▶ Listed entries:
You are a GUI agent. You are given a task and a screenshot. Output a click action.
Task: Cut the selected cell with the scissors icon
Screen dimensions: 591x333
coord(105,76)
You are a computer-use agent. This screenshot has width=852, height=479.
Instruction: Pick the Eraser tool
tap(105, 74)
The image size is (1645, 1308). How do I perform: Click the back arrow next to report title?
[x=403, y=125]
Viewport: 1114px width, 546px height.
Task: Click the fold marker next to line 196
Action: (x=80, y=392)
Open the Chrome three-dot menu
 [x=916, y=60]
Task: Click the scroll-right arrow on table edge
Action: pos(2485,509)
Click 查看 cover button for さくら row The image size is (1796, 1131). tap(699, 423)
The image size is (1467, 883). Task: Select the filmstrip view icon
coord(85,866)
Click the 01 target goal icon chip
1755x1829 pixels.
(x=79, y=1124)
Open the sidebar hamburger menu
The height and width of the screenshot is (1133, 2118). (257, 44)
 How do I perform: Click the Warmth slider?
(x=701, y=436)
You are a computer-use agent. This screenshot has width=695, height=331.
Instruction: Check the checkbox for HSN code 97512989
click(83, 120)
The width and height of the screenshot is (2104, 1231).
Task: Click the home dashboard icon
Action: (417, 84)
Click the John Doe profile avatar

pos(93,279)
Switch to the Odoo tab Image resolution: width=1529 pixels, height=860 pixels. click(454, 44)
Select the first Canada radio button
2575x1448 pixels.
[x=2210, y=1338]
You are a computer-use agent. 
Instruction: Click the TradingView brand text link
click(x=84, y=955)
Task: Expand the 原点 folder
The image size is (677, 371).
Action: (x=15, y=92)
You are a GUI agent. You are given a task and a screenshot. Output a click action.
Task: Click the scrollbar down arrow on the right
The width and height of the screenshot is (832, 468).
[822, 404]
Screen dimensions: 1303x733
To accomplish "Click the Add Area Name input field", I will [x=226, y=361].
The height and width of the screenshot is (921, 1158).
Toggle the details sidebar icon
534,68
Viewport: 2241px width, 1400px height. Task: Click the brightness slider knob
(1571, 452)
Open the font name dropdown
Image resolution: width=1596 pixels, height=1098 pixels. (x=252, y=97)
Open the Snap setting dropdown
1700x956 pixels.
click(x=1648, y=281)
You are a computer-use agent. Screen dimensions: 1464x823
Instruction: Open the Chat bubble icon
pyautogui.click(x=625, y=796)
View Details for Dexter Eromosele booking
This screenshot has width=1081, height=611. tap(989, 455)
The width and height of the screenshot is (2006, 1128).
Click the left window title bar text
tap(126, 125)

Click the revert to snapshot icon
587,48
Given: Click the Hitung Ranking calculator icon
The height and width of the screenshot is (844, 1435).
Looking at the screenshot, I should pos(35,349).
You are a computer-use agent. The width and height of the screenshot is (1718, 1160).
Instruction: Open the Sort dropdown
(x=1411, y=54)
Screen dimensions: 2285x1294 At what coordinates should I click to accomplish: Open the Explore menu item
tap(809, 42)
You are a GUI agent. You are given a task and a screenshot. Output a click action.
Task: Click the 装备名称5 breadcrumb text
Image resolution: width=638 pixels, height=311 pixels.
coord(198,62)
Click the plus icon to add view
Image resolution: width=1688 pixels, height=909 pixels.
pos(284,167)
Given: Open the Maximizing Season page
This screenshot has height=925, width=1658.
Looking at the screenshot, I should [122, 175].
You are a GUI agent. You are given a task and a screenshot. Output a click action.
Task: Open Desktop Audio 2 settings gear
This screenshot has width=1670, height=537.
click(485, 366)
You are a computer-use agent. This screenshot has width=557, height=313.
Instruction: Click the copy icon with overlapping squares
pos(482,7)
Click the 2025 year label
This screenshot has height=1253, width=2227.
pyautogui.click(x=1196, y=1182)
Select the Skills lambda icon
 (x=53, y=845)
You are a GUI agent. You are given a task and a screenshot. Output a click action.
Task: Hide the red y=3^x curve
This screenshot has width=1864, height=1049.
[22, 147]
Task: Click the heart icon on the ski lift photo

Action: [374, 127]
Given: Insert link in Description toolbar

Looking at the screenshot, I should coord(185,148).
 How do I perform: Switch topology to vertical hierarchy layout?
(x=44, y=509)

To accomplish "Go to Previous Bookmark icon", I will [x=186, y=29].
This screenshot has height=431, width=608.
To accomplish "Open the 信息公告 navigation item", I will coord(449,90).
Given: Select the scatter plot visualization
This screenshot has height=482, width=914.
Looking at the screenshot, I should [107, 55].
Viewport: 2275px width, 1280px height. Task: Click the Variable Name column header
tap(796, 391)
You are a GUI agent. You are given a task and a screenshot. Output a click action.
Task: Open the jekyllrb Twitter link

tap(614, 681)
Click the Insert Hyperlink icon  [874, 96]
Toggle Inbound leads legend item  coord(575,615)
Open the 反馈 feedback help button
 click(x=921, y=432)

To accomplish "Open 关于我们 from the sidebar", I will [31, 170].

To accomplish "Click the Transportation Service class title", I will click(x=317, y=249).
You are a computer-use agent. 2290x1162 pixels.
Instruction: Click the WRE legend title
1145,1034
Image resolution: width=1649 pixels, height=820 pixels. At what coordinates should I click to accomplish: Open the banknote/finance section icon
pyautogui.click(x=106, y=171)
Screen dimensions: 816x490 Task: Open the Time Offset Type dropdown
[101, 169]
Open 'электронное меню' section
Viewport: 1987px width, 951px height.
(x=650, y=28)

▶ Exercise instructions:
Go line by line through the material above and return each one that includes "computer".

▶ Task solution:
You are a computer-use agent. This screenshot has width=852, height=479.
You are a computer-use agent. This screenshot has width=695, height=331.
You are a computer-use agent. 
You are a computer-use agent. Screen dimensions: 1464x823
You are a computer-use agent. The width and height of the screenshot is (1718, 1160).
You are a computer-use agent. This screenshot has width=557, height=313.
You are a computer-use agent. 2290x1162 pixels.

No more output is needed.